Interpretability Metrics for Neural Models of Text Adequacy

The proper wording is key to effectively convey a message. A news article that is not  understandable for its target audience is useless and online comments which are not  phrased constructively easily lead to a toxic discussion culture. Human readers can  intuitively judge the adequacy of a text by weighing content aspects such as the relevance of  the topic against stylistic aspects such as lexical and syntactic complexity.

Download Project Report

Neural models are able to consistently label text adequacy but they are not able to explain  their decision. The transformer architecture underlying most state-of-the-art models makes it  almost impossible for users to understand how information is being processed and  evaluated. This is problematic when a human professional makes decisions based on the  model outcome (e.g., as a gatekeeper for information). As a remedy, interpretability methods  using, for example, attention patterns (Vig, 2019), gradient-based saliency (Li et al., 2016),  subset erasure (de Cao et al., 2020), surrogate models (Ribeiro et al., 2016), or influence  functions (Koh and Liang, 2016) are being developed to provide post-hoc explanations for  the model computations. Their applicability to language input and in particular to longer texts  is currently an open research question.
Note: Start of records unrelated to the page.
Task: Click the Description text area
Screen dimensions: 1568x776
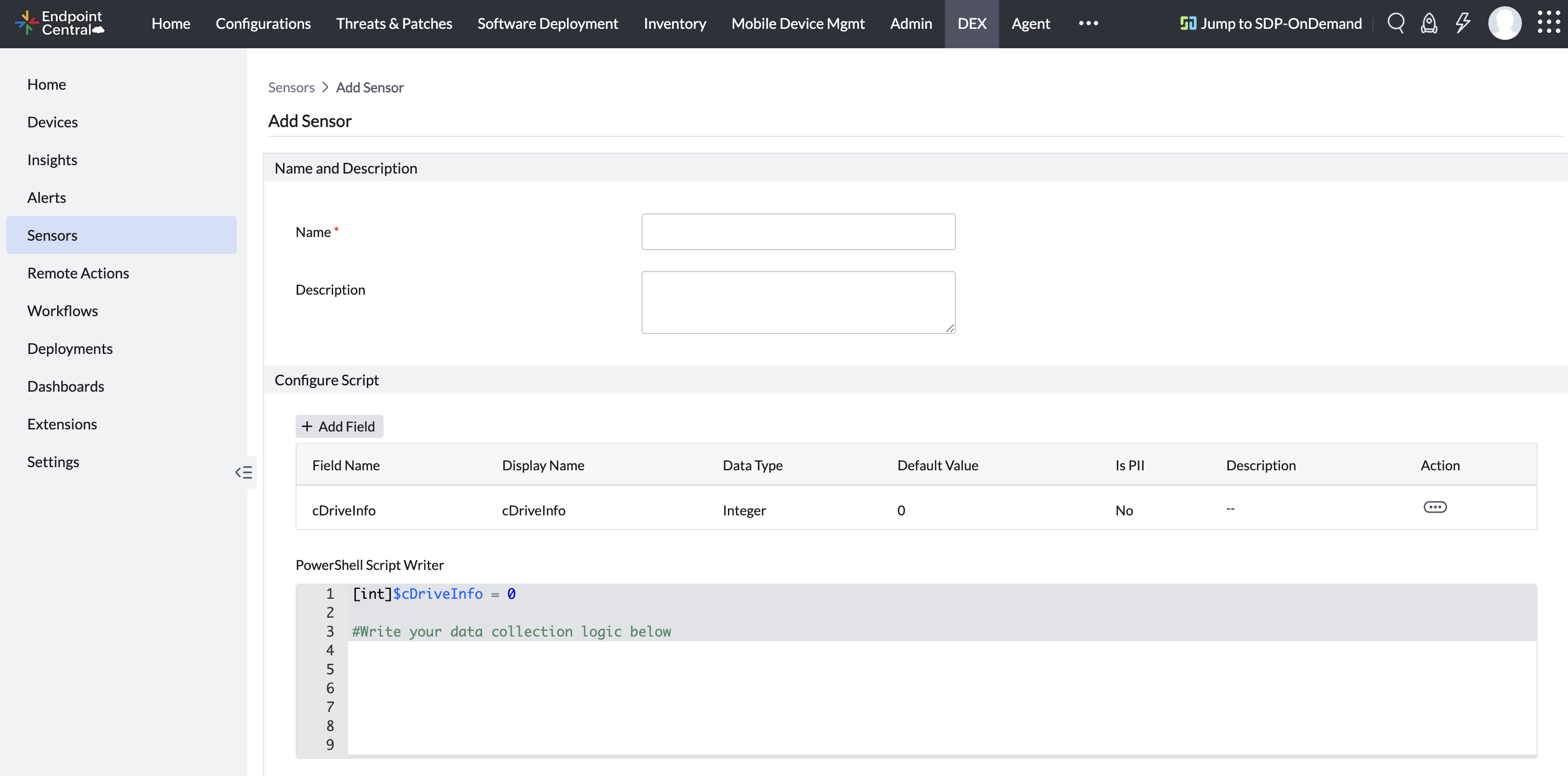Action: pos(798,301)
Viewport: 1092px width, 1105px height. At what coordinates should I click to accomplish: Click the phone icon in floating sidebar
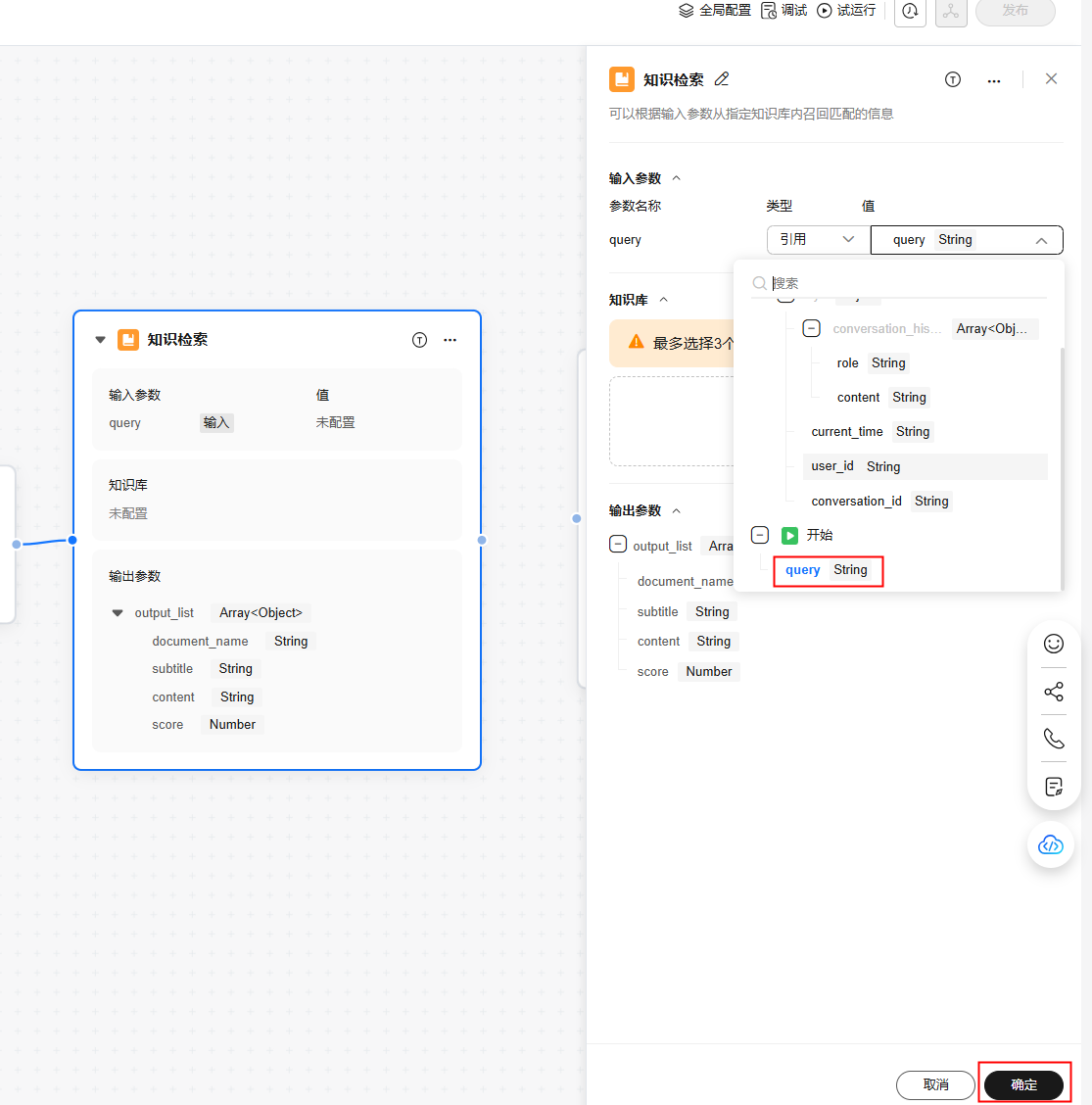pos(1054,739)
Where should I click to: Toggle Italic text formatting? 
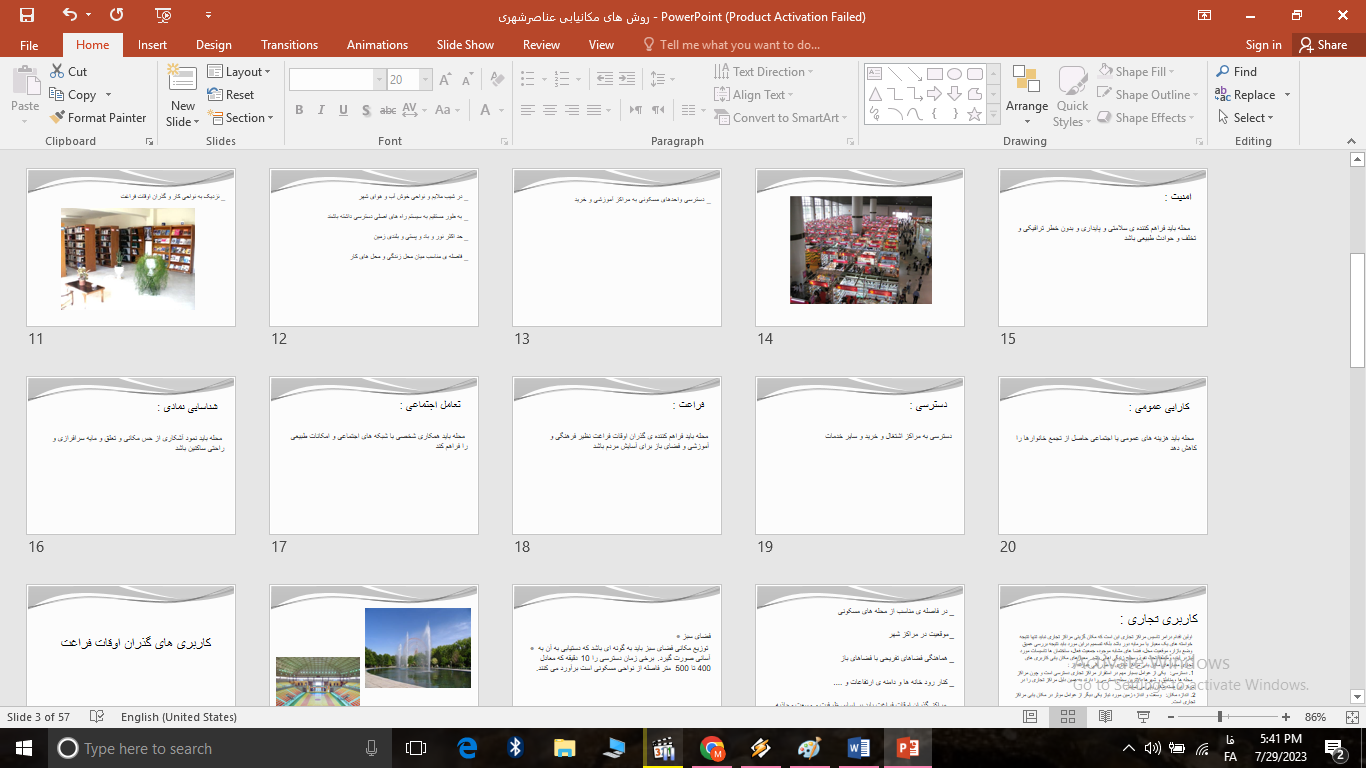(322, 110)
With our project we aim to contribute to the growing field of model interpretability for  responsible and reliable AI and better understand the linguistic factors underlying text  adequacy classification. This project is novel in the following ways:

  1. Most of the interpretability metrics can only be used to examine token-level  phenomena on small input snippets for tasks such as sentiment analysis. We explore  how interpretability metrics can be adapted to capture inter-sentential relations in  longer texts.
  2. Computational linguists have developed a rich inventory of semantic and stylistic  methods to represent the interplay of different factors for text adequacy. We analyze  to which extent neural models account for similar knowledge as linguistically  motivated models when determining text adequacy and how this is captured by  interpretability metrics.